» **YOUR TASK**: Every entry is to be printed again precisely as given.

Stored data

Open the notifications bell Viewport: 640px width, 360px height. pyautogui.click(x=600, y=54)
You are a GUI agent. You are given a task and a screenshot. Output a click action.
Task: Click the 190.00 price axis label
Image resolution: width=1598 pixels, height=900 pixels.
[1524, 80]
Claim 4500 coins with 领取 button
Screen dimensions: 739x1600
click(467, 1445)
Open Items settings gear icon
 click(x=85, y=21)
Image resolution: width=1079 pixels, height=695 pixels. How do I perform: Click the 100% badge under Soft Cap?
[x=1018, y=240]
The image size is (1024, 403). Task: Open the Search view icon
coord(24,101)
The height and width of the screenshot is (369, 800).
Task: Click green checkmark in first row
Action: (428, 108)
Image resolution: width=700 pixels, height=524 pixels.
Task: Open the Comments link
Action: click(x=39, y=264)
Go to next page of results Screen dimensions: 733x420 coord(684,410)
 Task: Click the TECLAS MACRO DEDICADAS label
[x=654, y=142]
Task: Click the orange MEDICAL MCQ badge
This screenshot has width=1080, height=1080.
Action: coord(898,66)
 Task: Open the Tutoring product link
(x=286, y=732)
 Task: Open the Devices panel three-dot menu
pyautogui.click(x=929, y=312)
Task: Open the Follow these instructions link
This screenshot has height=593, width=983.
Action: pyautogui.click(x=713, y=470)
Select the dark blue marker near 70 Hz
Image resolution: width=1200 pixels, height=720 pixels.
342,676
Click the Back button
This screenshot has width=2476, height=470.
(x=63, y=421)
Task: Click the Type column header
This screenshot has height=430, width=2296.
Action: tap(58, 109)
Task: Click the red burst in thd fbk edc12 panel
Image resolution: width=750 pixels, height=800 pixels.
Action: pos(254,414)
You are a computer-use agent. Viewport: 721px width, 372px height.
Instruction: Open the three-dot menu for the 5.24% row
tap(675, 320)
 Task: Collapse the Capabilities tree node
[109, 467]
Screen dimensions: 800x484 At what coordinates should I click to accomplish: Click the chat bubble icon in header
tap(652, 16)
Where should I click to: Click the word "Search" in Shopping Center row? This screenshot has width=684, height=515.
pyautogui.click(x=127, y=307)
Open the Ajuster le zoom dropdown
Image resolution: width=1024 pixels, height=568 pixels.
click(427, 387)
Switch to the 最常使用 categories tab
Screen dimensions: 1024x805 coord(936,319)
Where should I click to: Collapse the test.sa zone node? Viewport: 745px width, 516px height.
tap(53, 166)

» **ANSWER AREA**:
Open the notifications bell Viewport: 640px width, 360px height. pyautogui.click(x=600, y=54)
You are a GUI agent. You are given a task and a screenshot. Output a click action.
Task: Click the 190.00 price axis label
Image resolution: width=1598 pixels, height=900 pixels.
[1524, 80]
Claim 4500 coins with 领取 button
Screen dimensions: 739x1600
click(467, 1445)
Open Items settings gear icon
 click(x=85, y=21)
Image resolution: width=1079 pixels, height=695 pixels. How do I perform: Click the 100% badge under Soft Cap?
[x=1018, y=240]
The image size is (1024, 403). Task: Open the Search view icon
coord(24,101)
The height and width of the screenshot is (369, 800).
Task: Click green checkmark in first row
Action: (428, 108)
Image resolution: width=700 pixels, height=524 pixels.
Task: Open the Comments link
Action: click(x=39, y=264)
Go to next page of results Screen dimensions: 733x420 coord(684,410)
 Task: Click the TECLAS MACRO DEDICADAS label
[x=654, y=142]
Task: Click the orange MEDICAL MCQ badge
This screenshot has width=1080, height=1080.
Action: coord(898,66)
 Task: Open the Tutoring product link
(x=286, y=732)
 Task: Open the Devices panel three-dot menu
pyautogui.click(x=929, y=312)
Task: Open the Follow these instructions link
This screenshot has height=593, width=983.
Action: pyautogui.click(x=713, y=470)
Select the dark blue marker near 70 Hz
Image resolution: width=1200 pixels, height=720 pixels.
342,676
Click the Back button
This screenshot has width=2476, height=470.
(x=63, y=421)
Task: Click the Type column header
This screenshot has height=430, width=2296.
Action: tap(58, 109)
Task: Click the red burst in thd fbk edc12 panel
Image resolution: width=750 pixels, height=800 pixels.
Action: pos(254,414)
You are a computer-use agent. Viewport: 721px width, 372px height.
Instruction: Open the three-dot menu for the 5.24% row
tap(675, 320)
 Task: Collapse the Capabilities tree node
[109, 467]
Screen dimensions: 800x484 At what coordinates should I click to accomplish: Click the chat bubble icon in header
tap(652, 16)
Where should I click to: Click the word "Search" in Shopping Center row? This screenshot has width=684, height=515.
pyautogui.click(x=127, y=307)
Open the Ajuster le zoom dropdown
Image resolution: width=1024 pixels, height=568 pixels.
click(427, 387)
Switch to the 最常使用 categories tab
Screen dimensions: 1024x805 coord(936,319)
Where should I click to: Collapse the test.sa zone node? Viewport: 745px width, 516px height.
tap(53, 166)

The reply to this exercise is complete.